Required action:
After locating the line with "Task: Select the" in the data that follows, return it and every later line exactly, up to and including the line with "The width and height of the screenshot is (293, 321).".

Records provided:
============================================================

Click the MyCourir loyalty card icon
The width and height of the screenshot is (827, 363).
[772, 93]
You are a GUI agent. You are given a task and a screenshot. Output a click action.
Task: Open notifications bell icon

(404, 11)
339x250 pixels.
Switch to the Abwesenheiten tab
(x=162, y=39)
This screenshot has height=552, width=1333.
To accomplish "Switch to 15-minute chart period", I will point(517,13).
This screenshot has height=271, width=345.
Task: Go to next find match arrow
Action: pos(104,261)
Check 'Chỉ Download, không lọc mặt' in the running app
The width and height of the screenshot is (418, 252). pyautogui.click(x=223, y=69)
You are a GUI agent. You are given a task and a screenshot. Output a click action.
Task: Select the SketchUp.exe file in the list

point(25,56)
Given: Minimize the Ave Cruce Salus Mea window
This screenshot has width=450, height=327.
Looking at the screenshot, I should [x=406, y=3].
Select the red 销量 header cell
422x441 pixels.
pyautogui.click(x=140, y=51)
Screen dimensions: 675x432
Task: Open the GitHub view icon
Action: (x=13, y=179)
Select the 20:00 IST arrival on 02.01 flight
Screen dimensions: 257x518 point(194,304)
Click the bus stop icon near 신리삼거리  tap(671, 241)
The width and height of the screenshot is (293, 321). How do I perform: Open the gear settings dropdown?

============================================================

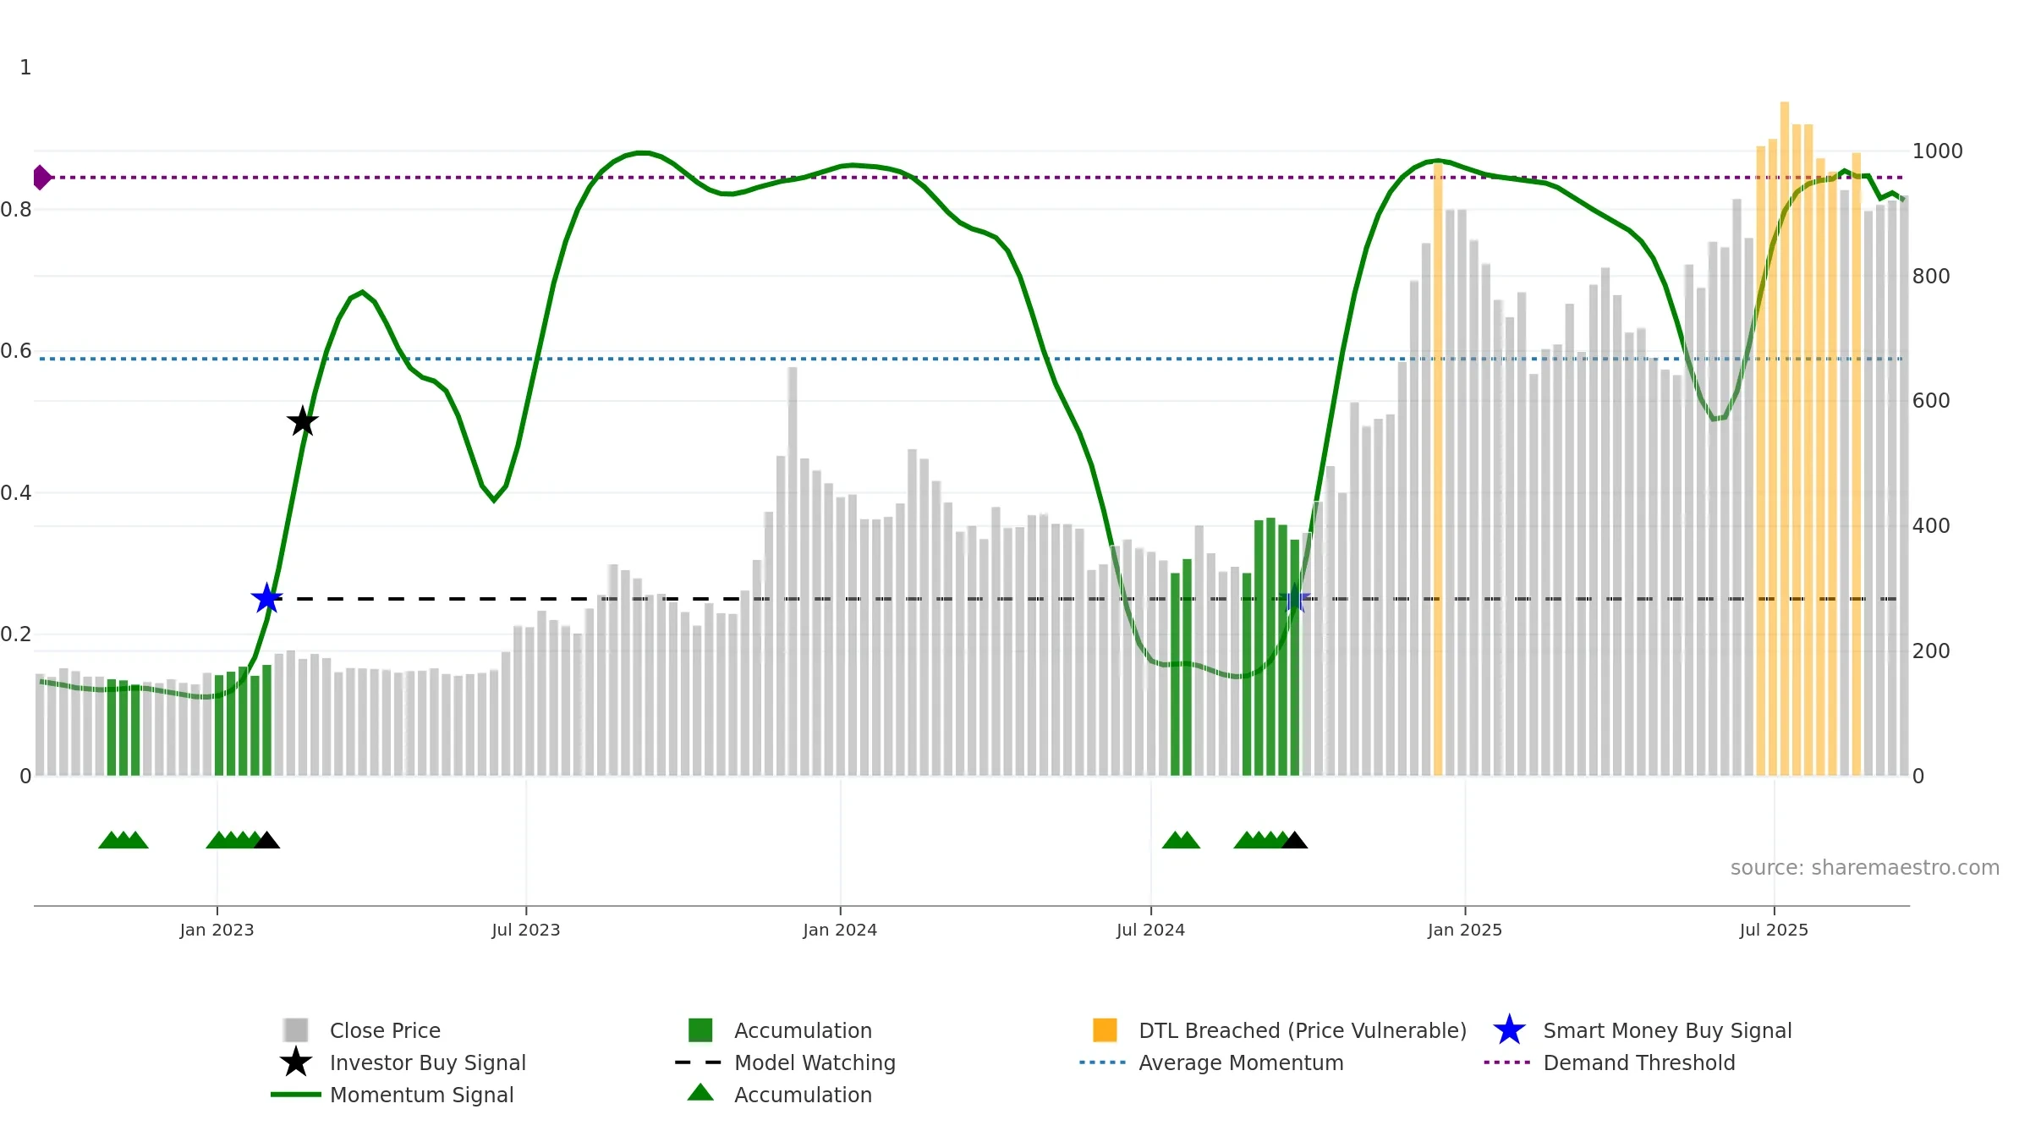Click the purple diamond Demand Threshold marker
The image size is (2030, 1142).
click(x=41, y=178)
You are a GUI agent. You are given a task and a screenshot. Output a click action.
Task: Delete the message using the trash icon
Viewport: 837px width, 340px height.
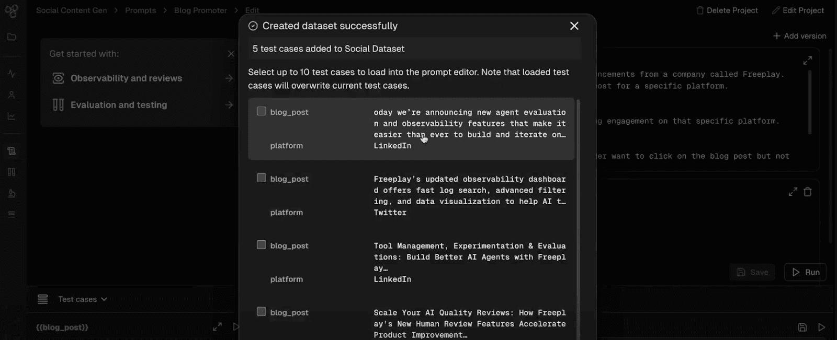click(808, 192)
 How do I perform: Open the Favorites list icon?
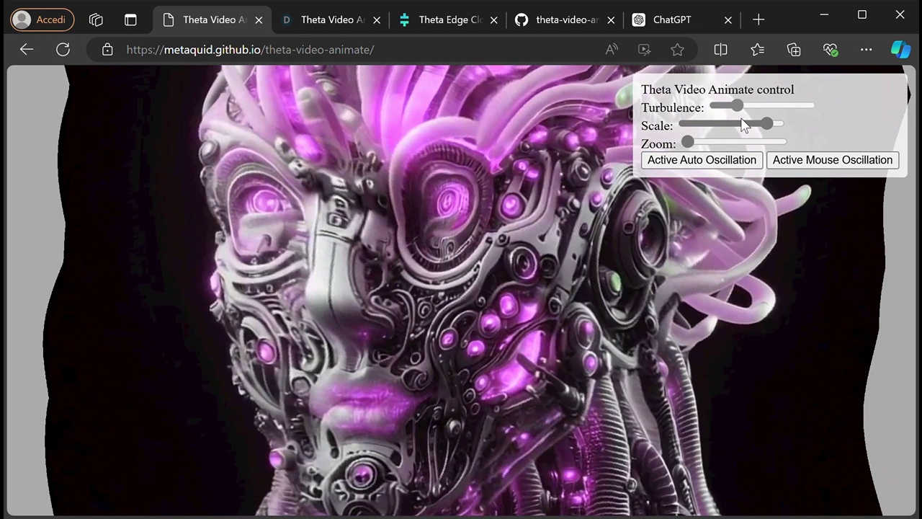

============================================================

Response area:
Task: Select the SketchUp.exe file in the list

point(25,56)
Given: Minimize the Ave Cruce Salus Mea window
This screenshot has width=450, height=327.
Looking at the screenshot, I should [x=406, y=3].
Select the red 销量 header cell
422x441 pixels.
pyautogui.click(x=140, y=51)
Screen dimensions: 675x432
Task: Open the GitHub view icon
Action: (x=13, y=179)
Select the 20:00 IST arrival on 02.01 flight
Screen dimensions: 257x518 point(194,304)
Click the bus stop icon near 신리삼거리  tap(671, 241)
The width and height of the screenshot is (293, 321). How do I perform: Open the gear settings dropdown?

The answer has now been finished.